> EXERCISE AIM
Each line of the listing should be reproduced exactly.

> EXCERPTED DATA
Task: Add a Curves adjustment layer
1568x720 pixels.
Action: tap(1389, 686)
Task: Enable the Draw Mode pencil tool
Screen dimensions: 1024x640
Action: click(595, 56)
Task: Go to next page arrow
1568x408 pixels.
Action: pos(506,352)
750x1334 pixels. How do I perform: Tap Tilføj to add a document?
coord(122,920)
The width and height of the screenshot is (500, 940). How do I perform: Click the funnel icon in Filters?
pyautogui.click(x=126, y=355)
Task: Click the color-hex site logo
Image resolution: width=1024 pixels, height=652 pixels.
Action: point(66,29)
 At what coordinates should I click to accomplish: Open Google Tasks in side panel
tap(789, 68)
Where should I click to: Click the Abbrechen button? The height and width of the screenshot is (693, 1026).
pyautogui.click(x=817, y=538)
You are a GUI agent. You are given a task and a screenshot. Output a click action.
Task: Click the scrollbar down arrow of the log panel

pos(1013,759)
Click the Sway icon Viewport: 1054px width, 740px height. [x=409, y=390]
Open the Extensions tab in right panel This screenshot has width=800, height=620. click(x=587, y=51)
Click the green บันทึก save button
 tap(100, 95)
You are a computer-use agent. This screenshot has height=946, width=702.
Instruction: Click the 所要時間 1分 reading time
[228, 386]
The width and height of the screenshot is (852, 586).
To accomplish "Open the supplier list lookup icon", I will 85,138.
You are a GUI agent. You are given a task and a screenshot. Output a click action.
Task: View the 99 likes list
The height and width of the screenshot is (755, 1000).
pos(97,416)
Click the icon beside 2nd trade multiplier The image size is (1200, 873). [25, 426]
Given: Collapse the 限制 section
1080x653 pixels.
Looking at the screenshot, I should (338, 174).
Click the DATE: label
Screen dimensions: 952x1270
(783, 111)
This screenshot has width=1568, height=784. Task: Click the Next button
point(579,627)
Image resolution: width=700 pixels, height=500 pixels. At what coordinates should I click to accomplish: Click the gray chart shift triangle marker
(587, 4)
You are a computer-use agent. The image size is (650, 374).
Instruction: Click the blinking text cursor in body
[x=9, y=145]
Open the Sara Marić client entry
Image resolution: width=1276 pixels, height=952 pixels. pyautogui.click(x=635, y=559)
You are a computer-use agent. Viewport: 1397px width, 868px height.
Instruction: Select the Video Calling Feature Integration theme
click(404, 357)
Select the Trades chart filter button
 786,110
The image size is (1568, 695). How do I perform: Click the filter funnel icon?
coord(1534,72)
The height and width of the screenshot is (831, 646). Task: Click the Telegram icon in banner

> RESULT
Task: Add a Curves adjustment layer
1568x720 pixels.
Action: tap(1389, 686)
Task: Enable the Draw Mode pencil tool
Screen dimensions: 1024x640
Action: click(595, 56)
Task: Go to next page arrow
1568x408 pixels.
Action: pos(506,352)
750x1334 pixels. How do I perform: Tap Tilføj to add a document?
coord(122,920)
The width and height of the screenshot is (500, 940). How do I perform: Click the funnel icon in Filters?
pyautogui.click(x=126, y=355)
Task: Click the color-hex site logo
Image resolution: width=1024 pixels, height=652 pixels.
Action: point(66,29)
 At what coordinates should I click to accomplish: Open Google Tasks in side panel
tap(789, 68)
Where should I click to: Click the Abbrechen button? The height and width of the screenshot is (693, 1026).
pyautogui.click(x=817, y=538)
You are a GUI agent. You are given a task and a screenshot. Output a click action.
Task: Click the scrollbar down arrow of the log panel

pos(1013,759)
Click the Sway icon Viewport: 1054px width, 740px height. [x=409, y=390]
Open the Extensions tab in right panel This screenshot has width=800, height=620. click(x=587, y=51)
Click the green บันทึก save button
 tap(100, 95)
You are a computer-use agent. This screenshot has height=946, width=702.
Instruction: Click the 所要時間 1分 reading time
[228, 386]
The width and height of the screenshot is (852, 586).
To accomplish "Open the supplier list lookup icon", I will 85,138.
You are a GUI agent. You are given a task and a screenshot. Output a click action.
Task: View the 99 likes list
The height and width of the screenshot is (755, 1000).
pos(97,416)
Click the icon beside 2nd trade multiplier The image size is (1200, 873). [25, 426]
Given: Collapse the 限制 section
1080x653 pixels.
Looking at the screenshot, I should (338, 174).
Click the DATE: label
Screen dimensions: 952x1270
(783, 111)
This screenshot has width=1568, height=784. Task: Click the Next button
point(579,627)
Image resolution: width=700 pixels, height=500 pixels. At what coordinates should I click to accomplish: Click the gray chart shift triangle marker
(587, 4)
You are a computer-use agent. The image size is (650, 374).
Instruction: Click the blinking text cursor in body
[x=9, y=145]
Open the Sara Marić client entry
Image resolution: width=1276 pixels, height=952 pixels. pyautogui.click(x=635, y=559)
You are a computer-use agent. Viewport: 1397px width, 868px height.
Instruction: Select the Video Calling Feature Integration theme
click(404, 357)
Select the Trades chart filter button
 786,110
The image size is (1568, 695). How do I perform: Click the filter funnel icon?
coord(1534,72)
The height and width of the screenshot is (831, 646). Task: Click the Telegram icon in banner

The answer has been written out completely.